Gallery Lecture Series
Posing Modernity: The Black Model from Manet and Matisse to Today Presented by Denise Murrell

Frédéric Bazille, Young Woman with Peonies, 1870, Oil on canvas, 23 5/8 × 29 1/2 in; 60 × 74.9 cm

Lecture Presented by:

Denise Murrell
Curator, Posing Modernity Exhibition
Ford Foundation Postdoctoral Research Scholar
Wallach Art Gallery at Columbia University

Exhibition On view at Wallach Gallery until February 2019

Lecture to take place at the League’s Gallery
215 West 57th Street

Denise Murrell is the Ford Foundation Postdoctoral Research Scholar at the Miriam and Ira D. Wallach Art Gallery at Columbia University and Curator of the Wallach’s exhibition Posing Modernity: The Black Model from Manet and Matisse to Today, based on the dissertation for her 2014 Columbia PhD. She earned two other degrees from Columbia: a master’s in 2004 and an M.Phil in 2010. She is also the author of the exhibition’s catalogue, published by Yale University Press. She is co-curator of an expanded version of the exhibition, titled Le Modèle Noir de Géricault à Matisse, to be shown at the Musée d’Orsay, Paris, in spring 2019, and is an essayist in the Modèle Noir exhibition catalogue.

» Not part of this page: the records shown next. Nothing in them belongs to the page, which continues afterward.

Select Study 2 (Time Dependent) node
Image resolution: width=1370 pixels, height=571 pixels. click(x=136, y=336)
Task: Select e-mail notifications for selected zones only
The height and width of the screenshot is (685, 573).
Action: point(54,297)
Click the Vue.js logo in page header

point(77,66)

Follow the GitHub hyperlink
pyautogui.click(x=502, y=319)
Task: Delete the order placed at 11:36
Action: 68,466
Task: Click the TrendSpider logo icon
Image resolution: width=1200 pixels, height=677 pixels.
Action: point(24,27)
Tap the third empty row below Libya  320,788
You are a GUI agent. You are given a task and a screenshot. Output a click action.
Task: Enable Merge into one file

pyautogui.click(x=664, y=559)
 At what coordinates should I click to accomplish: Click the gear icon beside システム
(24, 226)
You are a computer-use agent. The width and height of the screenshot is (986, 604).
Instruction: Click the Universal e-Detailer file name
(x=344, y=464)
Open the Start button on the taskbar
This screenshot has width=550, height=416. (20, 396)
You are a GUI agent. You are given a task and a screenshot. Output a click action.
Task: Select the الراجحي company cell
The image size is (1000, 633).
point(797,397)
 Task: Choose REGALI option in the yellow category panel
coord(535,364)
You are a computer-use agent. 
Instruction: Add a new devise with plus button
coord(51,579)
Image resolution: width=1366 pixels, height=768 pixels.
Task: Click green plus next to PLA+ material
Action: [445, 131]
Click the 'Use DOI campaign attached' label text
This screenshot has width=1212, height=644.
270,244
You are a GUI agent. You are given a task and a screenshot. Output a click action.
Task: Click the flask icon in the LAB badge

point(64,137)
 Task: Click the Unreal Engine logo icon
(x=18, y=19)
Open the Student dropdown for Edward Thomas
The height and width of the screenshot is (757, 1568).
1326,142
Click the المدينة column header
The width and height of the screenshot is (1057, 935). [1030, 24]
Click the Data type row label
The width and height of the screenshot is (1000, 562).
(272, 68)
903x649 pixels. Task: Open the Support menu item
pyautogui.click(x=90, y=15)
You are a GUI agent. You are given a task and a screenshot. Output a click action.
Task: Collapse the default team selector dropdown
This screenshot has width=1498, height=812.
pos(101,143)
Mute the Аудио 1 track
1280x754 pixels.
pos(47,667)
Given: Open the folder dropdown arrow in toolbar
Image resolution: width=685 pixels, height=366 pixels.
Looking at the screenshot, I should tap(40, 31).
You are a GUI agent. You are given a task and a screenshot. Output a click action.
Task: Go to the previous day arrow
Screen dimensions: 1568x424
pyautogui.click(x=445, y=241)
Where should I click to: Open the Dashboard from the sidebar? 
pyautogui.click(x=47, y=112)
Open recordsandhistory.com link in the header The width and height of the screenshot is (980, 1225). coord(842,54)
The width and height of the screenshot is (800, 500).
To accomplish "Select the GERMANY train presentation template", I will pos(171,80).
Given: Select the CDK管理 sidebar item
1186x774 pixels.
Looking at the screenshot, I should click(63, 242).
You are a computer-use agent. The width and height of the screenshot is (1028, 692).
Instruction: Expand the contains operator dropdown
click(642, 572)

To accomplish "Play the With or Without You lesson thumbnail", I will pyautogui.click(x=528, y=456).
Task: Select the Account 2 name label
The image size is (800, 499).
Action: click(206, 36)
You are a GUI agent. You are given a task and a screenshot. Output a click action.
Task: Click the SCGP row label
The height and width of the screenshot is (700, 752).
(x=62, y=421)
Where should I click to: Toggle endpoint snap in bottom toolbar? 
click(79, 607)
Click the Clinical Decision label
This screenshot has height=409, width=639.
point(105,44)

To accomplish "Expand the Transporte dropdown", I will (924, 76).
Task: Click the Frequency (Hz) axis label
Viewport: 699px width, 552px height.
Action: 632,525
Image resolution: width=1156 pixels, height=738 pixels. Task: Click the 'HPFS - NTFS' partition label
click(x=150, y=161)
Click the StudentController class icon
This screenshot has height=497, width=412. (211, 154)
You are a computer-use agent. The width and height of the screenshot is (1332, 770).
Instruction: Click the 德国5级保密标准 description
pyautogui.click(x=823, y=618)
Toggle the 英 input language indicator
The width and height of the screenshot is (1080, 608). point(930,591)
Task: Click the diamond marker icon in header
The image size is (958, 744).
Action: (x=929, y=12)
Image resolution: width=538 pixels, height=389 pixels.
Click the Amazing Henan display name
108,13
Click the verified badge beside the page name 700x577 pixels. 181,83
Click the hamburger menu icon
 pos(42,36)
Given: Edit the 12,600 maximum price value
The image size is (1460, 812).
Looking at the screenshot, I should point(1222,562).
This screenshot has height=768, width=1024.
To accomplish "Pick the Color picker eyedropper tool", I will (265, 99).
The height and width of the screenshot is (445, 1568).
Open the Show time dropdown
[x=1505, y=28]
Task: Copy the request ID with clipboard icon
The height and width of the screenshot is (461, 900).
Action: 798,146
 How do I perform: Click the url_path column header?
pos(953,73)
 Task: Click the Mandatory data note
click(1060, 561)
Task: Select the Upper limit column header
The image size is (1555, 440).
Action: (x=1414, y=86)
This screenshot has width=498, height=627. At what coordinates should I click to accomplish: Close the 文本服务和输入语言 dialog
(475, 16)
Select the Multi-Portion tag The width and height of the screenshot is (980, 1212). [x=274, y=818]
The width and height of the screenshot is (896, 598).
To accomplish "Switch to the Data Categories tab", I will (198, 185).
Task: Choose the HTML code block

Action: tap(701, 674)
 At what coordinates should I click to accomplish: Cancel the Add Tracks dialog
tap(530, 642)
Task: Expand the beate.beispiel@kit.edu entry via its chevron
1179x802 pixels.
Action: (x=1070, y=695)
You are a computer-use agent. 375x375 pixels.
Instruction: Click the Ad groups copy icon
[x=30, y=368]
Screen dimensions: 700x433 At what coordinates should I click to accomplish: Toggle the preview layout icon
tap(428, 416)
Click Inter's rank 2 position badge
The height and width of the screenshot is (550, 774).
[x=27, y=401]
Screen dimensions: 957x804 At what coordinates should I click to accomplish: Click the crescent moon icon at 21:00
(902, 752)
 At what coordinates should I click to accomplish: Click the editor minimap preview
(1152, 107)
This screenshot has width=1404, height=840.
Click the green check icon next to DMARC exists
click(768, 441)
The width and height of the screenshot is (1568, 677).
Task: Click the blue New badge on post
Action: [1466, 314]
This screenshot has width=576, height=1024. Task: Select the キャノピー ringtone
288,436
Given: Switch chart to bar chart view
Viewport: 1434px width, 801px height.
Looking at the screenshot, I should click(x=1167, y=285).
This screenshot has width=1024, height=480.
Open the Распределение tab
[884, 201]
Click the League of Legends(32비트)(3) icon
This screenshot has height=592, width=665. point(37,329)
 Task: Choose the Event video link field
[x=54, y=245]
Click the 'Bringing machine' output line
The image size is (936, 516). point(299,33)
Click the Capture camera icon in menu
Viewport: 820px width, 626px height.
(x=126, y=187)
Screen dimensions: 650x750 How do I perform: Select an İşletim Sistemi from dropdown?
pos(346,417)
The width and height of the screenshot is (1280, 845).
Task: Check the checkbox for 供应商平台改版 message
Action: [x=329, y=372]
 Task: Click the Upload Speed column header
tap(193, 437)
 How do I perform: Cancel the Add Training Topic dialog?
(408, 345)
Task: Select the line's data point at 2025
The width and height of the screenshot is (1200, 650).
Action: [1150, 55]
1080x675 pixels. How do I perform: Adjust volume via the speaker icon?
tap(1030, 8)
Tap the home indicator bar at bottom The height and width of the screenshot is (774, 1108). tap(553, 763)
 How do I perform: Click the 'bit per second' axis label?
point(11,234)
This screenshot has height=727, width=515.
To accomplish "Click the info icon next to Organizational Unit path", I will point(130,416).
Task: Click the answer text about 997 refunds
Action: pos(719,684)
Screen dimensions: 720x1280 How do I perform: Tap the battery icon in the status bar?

Committed in her scholarship to expanding diversity within the curatorial field and academic art history, and to developing exhibition programs that introduce overlooked narratives to new and broader museum audiences, Murrell was a dissertation fellow at Columbia’s Reid Hall in Paris, held a Mellon predoctoral fellowship at the Princeton University Art Museum, has taught the course Masterpieces of Western Art at Columbia, and has been a lecturer at the Metropolitan Museum of Art.